--- EXERCISE GOAL ---
What lines in the listing include "icon"? Return a copy of each.

--- DATASET ENTRIES ---

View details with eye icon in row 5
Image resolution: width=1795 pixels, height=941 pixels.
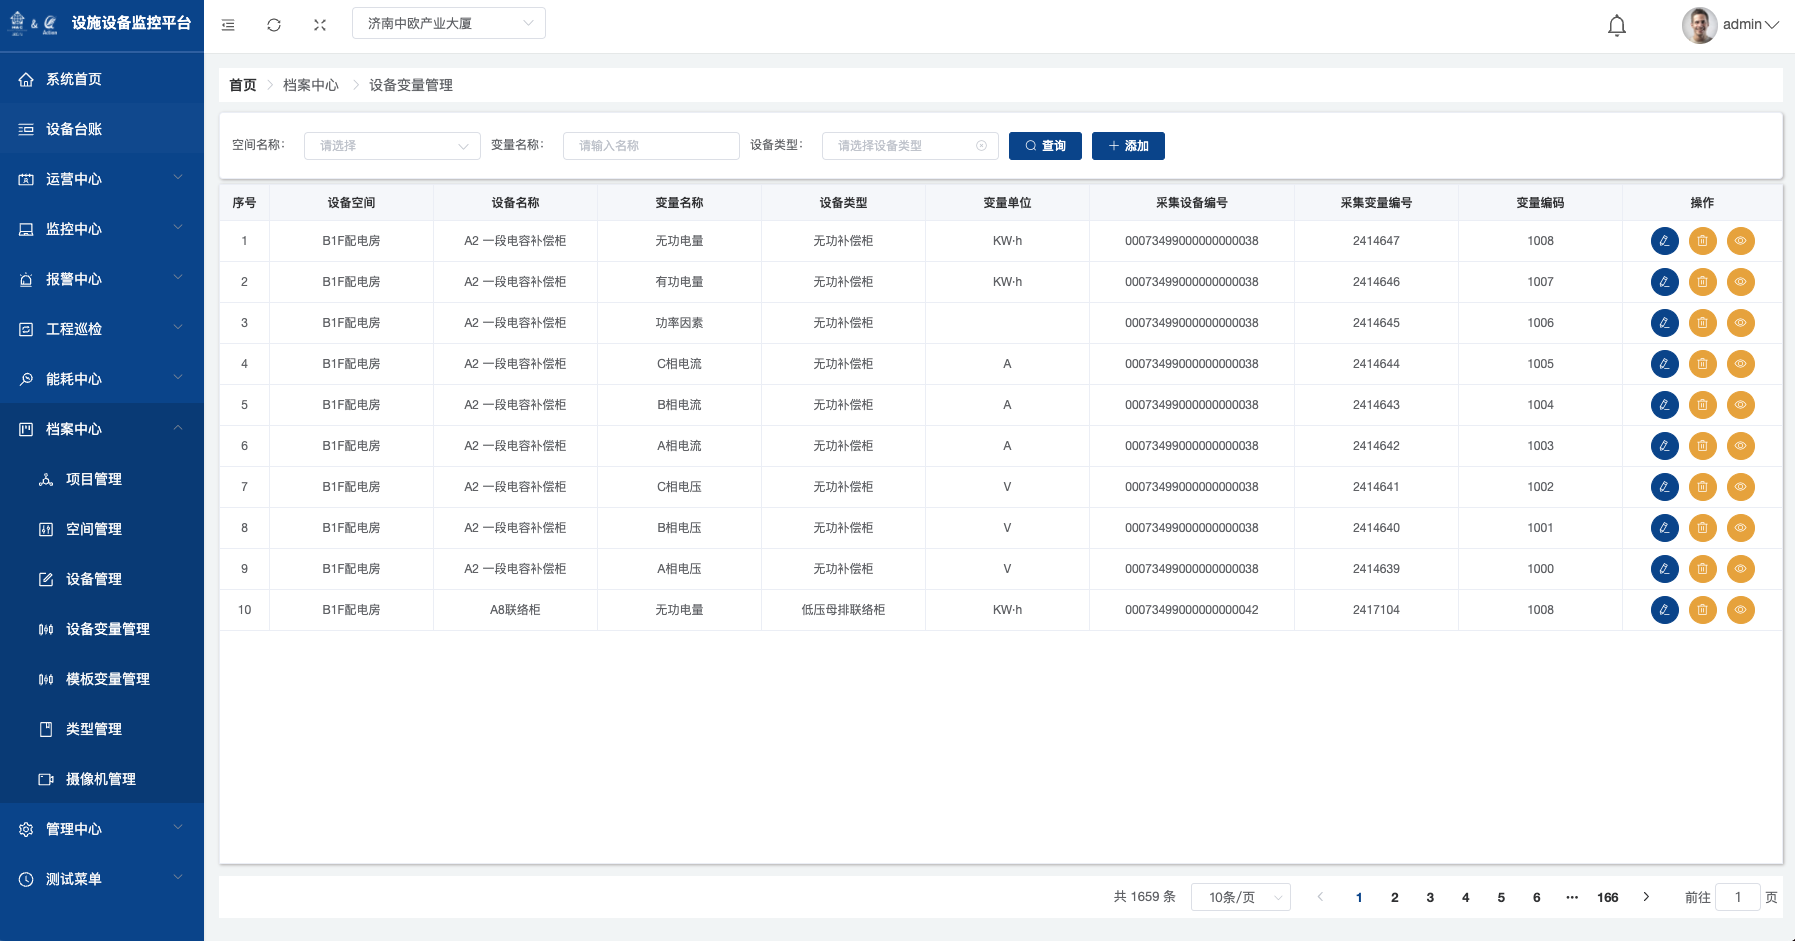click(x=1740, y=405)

* * *

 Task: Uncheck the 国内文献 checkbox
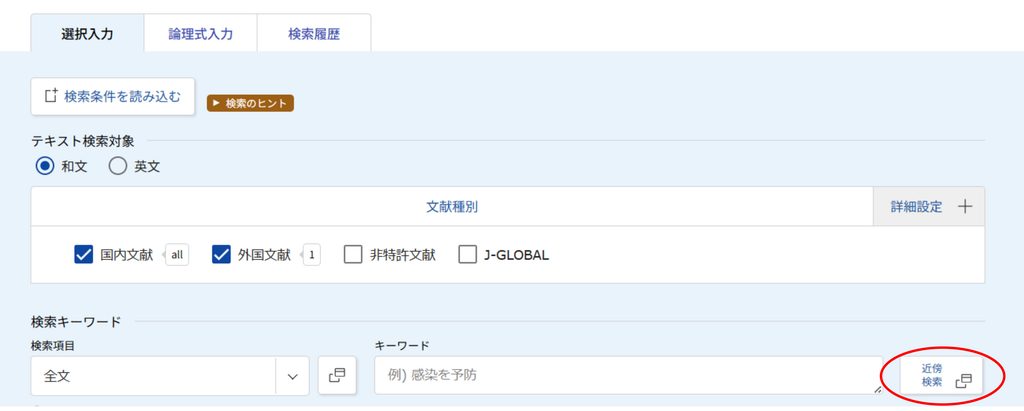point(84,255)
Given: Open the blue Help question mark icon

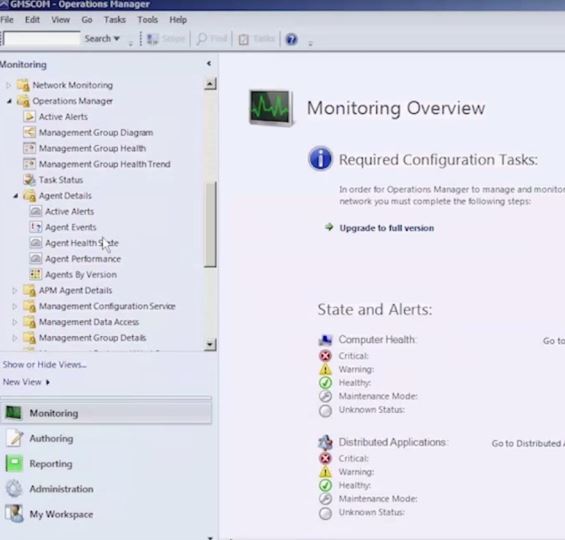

--- RESULT OF THIS EXERCISE ---
View details with eye icon in row 5
Given: Open the blue Help question mark icon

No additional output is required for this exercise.